### ARTICLE

++++++++++

Ah, I didn't know a const cannot be passed by (non-const) value, and
neither of my compilers (both 3.3 and 4.0) complain with your code. I'll
change the P and pair operators back to their old implementations.
Btw. at some places you wrote things like
double foo(const double arg);
which is very uncommon.
Oops. I'll purge these for 1.2.0-2.
PS: Can you add a hatching example? It doesn't work for me so far.
Hatching is used only to get solid filling in eepic; it's not really meant
to be used as a fill style with visibly-separated hatch lines.
Here are some factors I considered regarding hatch filling:
* According to Tufte, hatch styles are difficult to distinguish, and can
lead to Moire patterns and eye fatigue if over-used. Solid colors are
preferable.
* It's easier to omit features than include them. :)
* Each output feature must be implemented either generically (the same
code for all formats, like labels) or format-specifically (solid filled
regions), balancing consistency of output against the efficiency of
using special output capabilities.
In the interests of simplicity, I reduced output to a small set of
abstract operations: draw a label at specified location, draw a line
between arbitrary endpoints, solid-fill a region. As many operations as
possible are generic.

++++++++++

### PROVIDED INFORMATION
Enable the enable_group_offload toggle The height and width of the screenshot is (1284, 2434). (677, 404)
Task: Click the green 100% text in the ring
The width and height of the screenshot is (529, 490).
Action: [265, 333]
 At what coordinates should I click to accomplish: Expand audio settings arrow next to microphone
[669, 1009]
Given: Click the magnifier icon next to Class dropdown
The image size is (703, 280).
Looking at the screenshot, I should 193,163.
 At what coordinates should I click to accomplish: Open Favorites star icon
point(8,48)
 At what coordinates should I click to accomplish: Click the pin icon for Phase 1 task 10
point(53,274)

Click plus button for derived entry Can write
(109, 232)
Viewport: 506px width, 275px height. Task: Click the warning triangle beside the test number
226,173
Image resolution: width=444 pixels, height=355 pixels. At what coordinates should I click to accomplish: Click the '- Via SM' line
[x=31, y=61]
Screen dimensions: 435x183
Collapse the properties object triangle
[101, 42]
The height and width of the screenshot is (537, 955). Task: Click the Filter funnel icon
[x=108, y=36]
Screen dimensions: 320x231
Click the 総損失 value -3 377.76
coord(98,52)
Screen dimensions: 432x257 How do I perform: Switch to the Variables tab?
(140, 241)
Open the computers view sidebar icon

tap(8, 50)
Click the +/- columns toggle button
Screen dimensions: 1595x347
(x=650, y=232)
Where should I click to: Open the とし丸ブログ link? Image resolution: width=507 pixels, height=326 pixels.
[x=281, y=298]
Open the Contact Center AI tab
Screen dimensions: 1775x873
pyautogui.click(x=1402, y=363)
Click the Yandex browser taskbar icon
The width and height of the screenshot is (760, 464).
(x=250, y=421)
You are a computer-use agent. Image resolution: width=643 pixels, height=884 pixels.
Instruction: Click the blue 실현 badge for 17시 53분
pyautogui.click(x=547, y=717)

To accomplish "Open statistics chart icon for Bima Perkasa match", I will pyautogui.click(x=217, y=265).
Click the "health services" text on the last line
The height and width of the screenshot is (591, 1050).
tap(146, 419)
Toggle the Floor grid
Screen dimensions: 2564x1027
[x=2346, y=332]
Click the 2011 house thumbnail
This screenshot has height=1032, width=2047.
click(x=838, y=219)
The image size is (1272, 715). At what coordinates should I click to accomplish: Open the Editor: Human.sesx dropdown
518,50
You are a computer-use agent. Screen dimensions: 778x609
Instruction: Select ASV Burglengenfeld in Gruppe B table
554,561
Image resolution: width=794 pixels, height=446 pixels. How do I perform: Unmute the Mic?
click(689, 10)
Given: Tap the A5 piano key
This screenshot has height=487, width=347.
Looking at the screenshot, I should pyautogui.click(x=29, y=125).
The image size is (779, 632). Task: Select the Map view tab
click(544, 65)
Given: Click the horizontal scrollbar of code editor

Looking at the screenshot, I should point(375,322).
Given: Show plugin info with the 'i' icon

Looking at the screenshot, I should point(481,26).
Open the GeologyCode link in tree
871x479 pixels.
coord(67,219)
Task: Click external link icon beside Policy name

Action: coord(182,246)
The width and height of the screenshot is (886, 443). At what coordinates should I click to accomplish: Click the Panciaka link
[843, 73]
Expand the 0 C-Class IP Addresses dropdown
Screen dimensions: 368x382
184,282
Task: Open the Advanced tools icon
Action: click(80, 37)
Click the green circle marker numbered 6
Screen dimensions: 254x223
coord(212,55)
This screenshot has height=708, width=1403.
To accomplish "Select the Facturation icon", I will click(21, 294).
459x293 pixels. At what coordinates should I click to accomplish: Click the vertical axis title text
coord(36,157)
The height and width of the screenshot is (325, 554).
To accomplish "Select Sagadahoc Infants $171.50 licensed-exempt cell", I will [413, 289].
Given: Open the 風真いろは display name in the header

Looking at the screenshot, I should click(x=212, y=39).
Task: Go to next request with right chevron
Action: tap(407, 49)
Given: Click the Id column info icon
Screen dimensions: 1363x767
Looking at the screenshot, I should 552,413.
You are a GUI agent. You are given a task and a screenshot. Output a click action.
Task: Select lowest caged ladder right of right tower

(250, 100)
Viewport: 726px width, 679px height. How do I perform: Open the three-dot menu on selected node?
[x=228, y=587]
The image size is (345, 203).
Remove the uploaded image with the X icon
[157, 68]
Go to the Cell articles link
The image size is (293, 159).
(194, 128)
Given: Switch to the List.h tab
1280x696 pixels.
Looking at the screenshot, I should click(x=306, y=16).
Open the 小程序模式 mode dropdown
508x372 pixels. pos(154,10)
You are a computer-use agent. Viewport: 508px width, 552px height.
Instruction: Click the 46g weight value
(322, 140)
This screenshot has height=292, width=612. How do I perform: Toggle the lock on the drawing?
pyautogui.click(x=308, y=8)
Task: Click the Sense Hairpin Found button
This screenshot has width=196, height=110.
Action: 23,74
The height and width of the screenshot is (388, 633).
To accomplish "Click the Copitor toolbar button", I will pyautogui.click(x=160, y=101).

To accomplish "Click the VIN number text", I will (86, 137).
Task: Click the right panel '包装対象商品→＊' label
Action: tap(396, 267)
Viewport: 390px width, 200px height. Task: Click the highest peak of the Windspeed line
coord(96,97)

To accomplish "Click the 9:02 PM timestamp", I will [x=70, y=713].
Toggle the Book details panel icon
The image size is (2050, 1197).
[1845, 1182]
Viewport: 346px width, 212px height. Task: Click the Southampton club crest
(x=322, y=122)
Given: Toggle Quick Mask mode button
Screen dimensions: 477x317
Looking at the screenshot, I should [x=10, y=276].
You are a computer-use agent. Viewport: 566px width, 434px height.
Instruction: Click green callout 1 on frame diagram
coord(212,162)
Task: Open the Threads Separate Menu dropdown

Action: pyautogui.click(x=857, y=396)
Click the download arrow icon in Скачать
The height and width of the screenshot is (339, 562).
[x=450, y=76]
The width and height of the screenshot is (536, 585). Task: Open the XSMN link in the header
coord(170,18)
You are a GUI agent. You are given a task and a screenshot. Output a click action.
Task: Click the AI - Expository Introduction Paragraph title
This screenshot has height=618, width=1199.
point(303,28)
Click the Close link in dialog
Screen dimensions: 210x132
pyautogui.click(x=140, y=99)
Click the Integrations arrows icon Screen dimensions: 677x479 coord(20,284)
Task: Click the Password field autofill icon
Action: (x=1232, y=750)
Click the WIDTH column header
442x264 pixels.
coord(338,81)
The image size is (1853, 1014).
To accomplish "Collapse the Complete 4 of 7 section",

++++++++++

### REQUIREMENT 1
Return the passage of the message about hatch filling starting at "Here are some" and ending at "include them. :)".
### REQUIREMENT 2
Carry the message about hatch filling forward from its final sentence.

### TASK ANSWER 1
Here are some factors I considered regarding hatch filling:
* According to Tufte, hatch styles are difficult to distinguish, and can
lead to Moire patterns and eye fatigue if over-used. Solid colors are
preferable.
* It's easier to omit features than include them. :)

### TASK ANSWER 2
Hatch filling would have added substantial complications (or substantial
inefficiencies) to the design. Similar remarks hold for gradient fills.
* Solid colors cannot handle overlapping regions, while hatching can.
Transparency should remedy this defect, though, and will presumably
become better supported as time passes. I don't have a recent enough
Ghostscript to produce transparency, but if I understood the tikz
manual, transparency should be supported in tikz.
On the balance, I decided to omit hatch filling (and gradient fills).
Generic hatch filling could be added pretty easily (if inefficiently), but
if so I'd rather make it an external module than part of the core library.
Thanks for all your help and input!
Best,
Andy
Andrew D. Hwang address@hidden
Department of Math and CS http://mathcs.holycross.edu/~ahwang
College of the Holy Cross (508) 793-2458 (Office: 320 Swords)
Worcester, MA, 01610-2395 (508) 793-3530 (fax)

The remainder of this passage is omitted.